If the 2026 list introduces or renames a category, apply the
nearest fitting pattern above and note the category name in the
PR description.

## Step 2 — Tests that would have caught this

Add at least one test that *fails against the old code* and
*passes against the new code*. If the project has no test setup,
add a minimal one; do not skip the test step silently.
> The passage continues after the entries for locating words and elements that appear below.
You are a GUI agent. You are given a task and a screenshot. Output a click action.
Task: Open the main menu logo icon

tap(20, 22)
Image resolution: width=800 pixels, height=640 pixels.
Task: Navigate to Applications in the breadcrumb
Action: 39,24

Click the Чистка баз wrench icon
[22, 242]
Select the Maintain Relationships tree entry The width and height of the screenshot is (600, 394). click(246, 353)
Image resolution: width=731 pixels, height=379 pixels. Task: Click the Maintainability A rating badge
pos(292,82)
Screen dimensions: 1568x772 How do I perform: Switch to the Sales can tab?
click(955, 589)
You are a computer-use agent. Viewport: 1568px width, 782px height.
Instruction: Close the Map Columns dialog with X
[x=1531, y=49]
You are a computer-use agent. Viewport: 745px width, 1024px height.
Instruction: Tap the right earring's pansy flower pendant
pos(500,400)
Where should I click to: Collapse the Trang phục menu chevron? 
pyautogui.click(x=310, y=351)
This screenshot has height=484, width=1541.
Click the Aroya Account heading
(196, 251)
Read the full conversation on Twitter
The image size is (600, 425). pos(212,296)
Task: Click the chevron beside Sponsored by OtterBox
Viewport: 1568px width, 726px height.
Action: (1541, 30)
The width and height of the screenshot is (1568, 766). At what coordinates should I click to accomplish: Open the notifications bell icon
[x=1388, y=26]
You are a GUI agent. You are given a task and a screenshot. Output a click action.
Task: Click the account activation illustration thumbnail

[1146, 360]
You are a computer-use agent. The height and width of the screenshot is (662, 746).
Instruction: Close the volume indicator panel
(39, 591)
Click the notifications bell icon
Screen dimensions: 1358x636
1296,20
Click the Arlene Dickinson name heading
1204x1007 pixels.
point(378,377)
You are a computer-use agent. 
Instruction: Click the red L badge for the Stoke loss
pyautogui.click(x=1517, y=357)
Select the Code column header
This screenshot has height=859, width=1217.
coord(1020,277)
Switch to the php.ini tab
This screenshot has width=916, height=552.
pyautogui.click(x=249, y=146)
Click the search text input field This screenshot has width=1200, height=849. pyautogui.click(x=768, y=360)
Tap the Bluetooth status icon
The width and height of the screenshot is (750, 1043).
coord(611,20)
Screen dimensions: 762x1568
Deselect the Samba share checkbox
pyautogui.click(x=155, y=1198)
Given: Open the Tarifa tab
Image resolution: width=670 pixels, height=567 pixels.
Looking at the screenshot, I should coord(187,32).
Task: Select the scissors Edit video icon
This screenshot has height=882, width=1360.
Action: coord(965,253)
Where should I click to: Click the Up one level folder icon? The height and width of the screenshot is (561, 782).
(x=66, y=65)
## Step 3 — Commit and open the PR

- Branch: `remediate/owasp-<category>-<short-slug>`.
- Small commits that tell a story: reproduction test, fix, any
  supporting refactor, docstring/config updates.
- PR title: `[Security][<category>] <short description>`.
- PR body must include:
  - OWASP category and link to the source finding.
  - Summary of the weakness and the exploitation path.
  - What was changed, per file.
  - Blast radius — who and what this PR affects.
  - A "how to verify" section with the commands a reviewer
    should run locally.
  - Out-of-scope items discovered along the way, as checklist
    items for follow-up.
- Do not merge. Label as `security-review` (or the repo's
  equivalent).

## Stop conditions

Stop and write a triage note at `TRIAGE.md` (and ping the PR
reviewer channel) instead of forcing a PR if:

- The fix requires a data migration.
- The fix changes an externally-observable API contract.
- The finding turns out to be a false positive (explain briefly
  why).
- Tests fail and you cannot fix them without touching unrelated
  code.
- The fix requires credentials or infra you do not have.

## Scope

- Do not touch files outside the direct fix and its tests.
- Do not rewrite unrelated code "while you're in there."
- Do not update dependencies other than the one the finding
  targets (if any).
- Do not modify CI pipelines, release automation, or secrets.

Output contract

  • Either a PR (happy path) with the structure above, or a TRIAGE.md note (stop condition) with a short justification and a recommendation for the human next step.
  • No auto-merge. Ever.

Guardrails

  • Single-finding scope. One finding → one PR. If the agent notices adjacent issues, it lists them in the PR body’s follow-up checklist — it does not quietly fix them.
  • Tests-before-ship. A PR without a new or updated test is an automatic block. If no test framework exists, the PR adds one minimally.
  • Sensitive-data handling. The agent must never include secrets, keys, or PII in the PR description, commits, or test fixtures. Use obvious dummies.
  • Reversibility. Every change should be reversible via a single revert. No data migrations bundled in.